* TEXTO DEL DOCUMENTO

___

Rola el viento de poniente con las primeras y copiosas
lluvias del otoño. Bienvenidas sean. Vuela mi imaginación
febril con el impacto del visionado en la madrugá del
domingo, en que un motorista dejaba su vida en tierras
malayas allá por donde el sol naciente, el que no volverá a
ver más el infortunado de Simoncelli.
El motociclismo es lo que tiene, deporte y riesgo a partes
iguales, vistosidad y velocidad juntas, valentía y coraje no
exento de fragilidad pues nos olvidamos a veces que somos
humanos. Seres de carne y hueso. Mortales por tanto.
El accidente deportivo que le costó la vida anteayer al gran
piloto italiano Marco Simoncelli nos ha dejado a los
aficionados de la moto patidifusos, callados, lacrimosos,
hechos una piltrafa. Porque no se esperaba este negro
acontecer por mucho que el valiente Marco, que lo era, nos
deleitaba (en pasado, pena) con sus virages y cortes
trazados como con tiralíneas rozando de improviso el
carenado de sus cercanos competidores, diseñando cabriolas
difíciles de emular por quienes no nacieron con el manillar
en las manos, como él, ídolo de masas “espaguetti” en
general, aunque fuera un excéntrico como pocos y hasta a
veces un pelín payasete, dicho sea con cariño y respeto.
Pero daba juego al motociclismo -y a las ruedas de prensa
posteriores, también-, que un día si otro también nos sacaba
el corazón de la caja haciéndonos levantar como por un
pellizco traidor las posaderas del sofá, derramando el café
ardiendo, uy, elevando la tensión del momento por sus
“fechorías”, que no eran otras que sus enconadas luchas sin
cuartel, como guerrero con causa. Y bandera. Díganselo si no
a Pedrosa, Stoner y compañía, que tiritaban solo de verlo a
su rebufo, sintiendo clavados en sus nuca los ojillos malage
del italiano con la melena dorada escapándosele al viento
por entre las comisuras del casco protector, el mismo casco
que en la cita fatídica poco o nada pudo hacer salvo rodar y
rodar vacío de podio y aclamación de la grada “tifossi”.
Mudada de espanto, como todos.

___

* DATOS DISPONIBLES
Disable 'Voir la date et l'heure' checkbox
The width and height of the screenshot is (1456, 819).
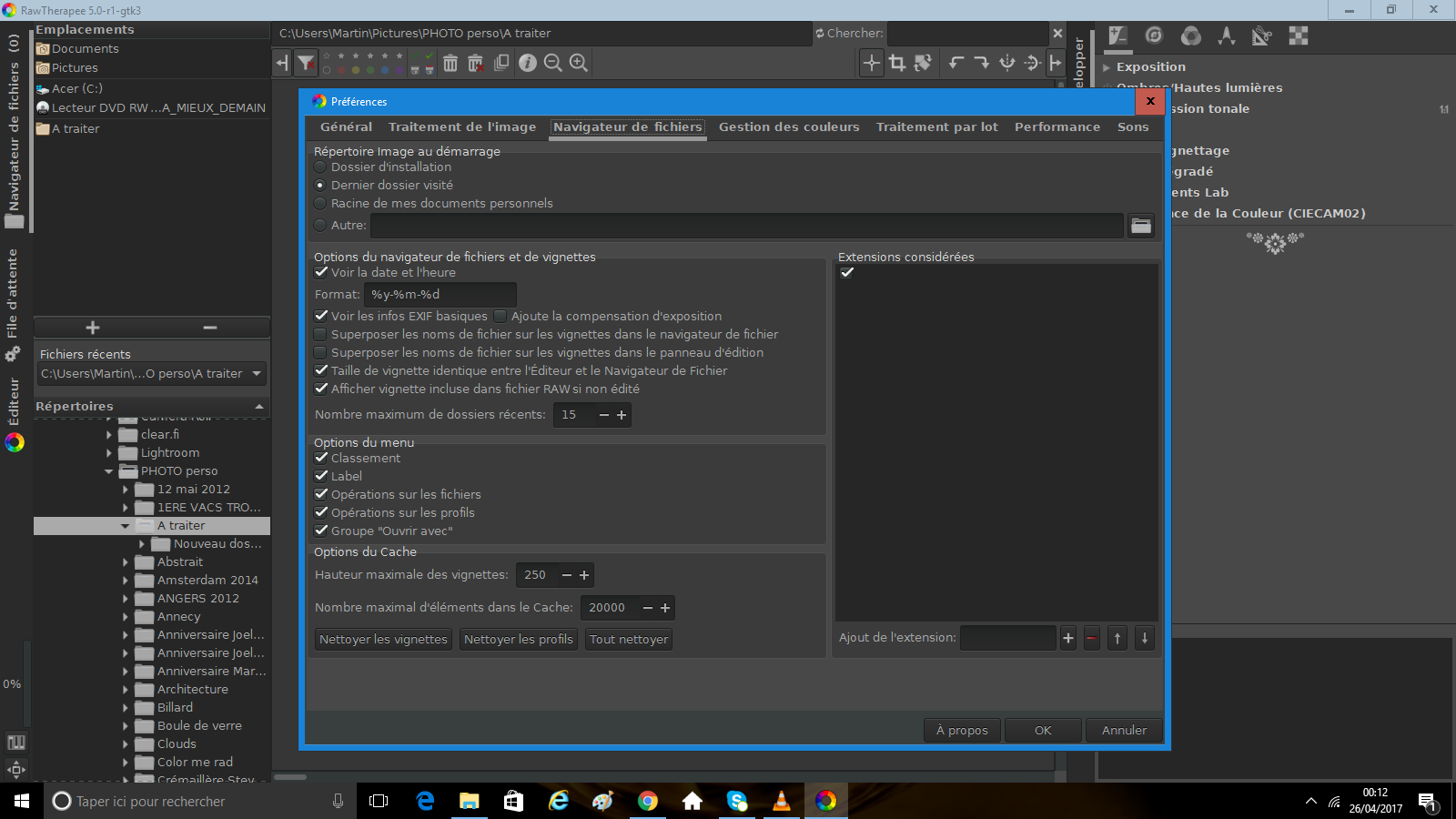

___

* REQUISITOS DE LAS TAREAS
A. Indica si cada afirmación concuerda con el texto sobre Simoncelli y responde sí o no, citando literalmente las palabras que lo deciden: (i) el accidente ocurrió en tierras malayas; (ii) Simoncelli era un piloto español; (iii) el autor vio la carrera el sábado por la tarde.
B. Según el texto sobre Simoncelli, ¿qué pilotos tiritaban solo de verlo a su rebufo?
C. Prosigue el texto sobre Simoncelli a partir de su última frase.

* RESULTADOS POR TAREA
A.
(i) Sí: "un motorista dejaba su vida en tierras malayas".
(ii) No: "piloto italiano Marco Simoncelli".
(iii) No: "el visionado en la madrugá del domingo".

B. Pedrosa, Stoner y compañía.

C.
Del motociclismo uno recuerda con satisfacción aquellos
momentos vividos al socaire de la tufarada de los tubos de
escape de los motores de competición, motocicletas y
turismos, ruidosas las unas, espectaculares y tuneados los
otros, creando un ambiente sano y bullicioso del que hacía
gala el Motoclub Alcarreño, capitaneado por su presidente
Carrasbal, que pugnaba en la década de los 80 por traerse a
casa lo mejor del “staff” de los pilotos, ya con un Angel
Nieto crecido como nadie dando gas tras volar saliendo en
cada curva y arrancando aplausos del gentío que en número
indescriptible abarrotaba el circuíto urbano del llamado
Polígono del Balconcillo, inmersas las ferias y fiestas
septembrinas de la capital de la miel y el cordero, de la
sobriedad del castellano recio y rural. Que bien digo, que
nuestro campeonísimo del 12 + 1 victorias del mundial de la
cosa quizá se consagrara como número uno tras saborear,
además de las primeras victorias sobre la moto de 49 cc con
el dorsal número 1, los dulcísimos bizcochos borrachos de la
Alcarria, cuna de moteros entusiastas. Doy fe.
Que de ellos quedan la tira todavía hoy. Y ejército serían
de no ser, lástima, porque pesaba mucho el circuíto
madrileño de El Jarama, por más que el Ayuntamiento de
Chiloeches, a vista de pájaro de la capital alcarreña, se
esforzara cediendo terrenos en un valle de belleza
paisajística sin igual y a escasos 30 minutos del gran
Madrid de los Austrias.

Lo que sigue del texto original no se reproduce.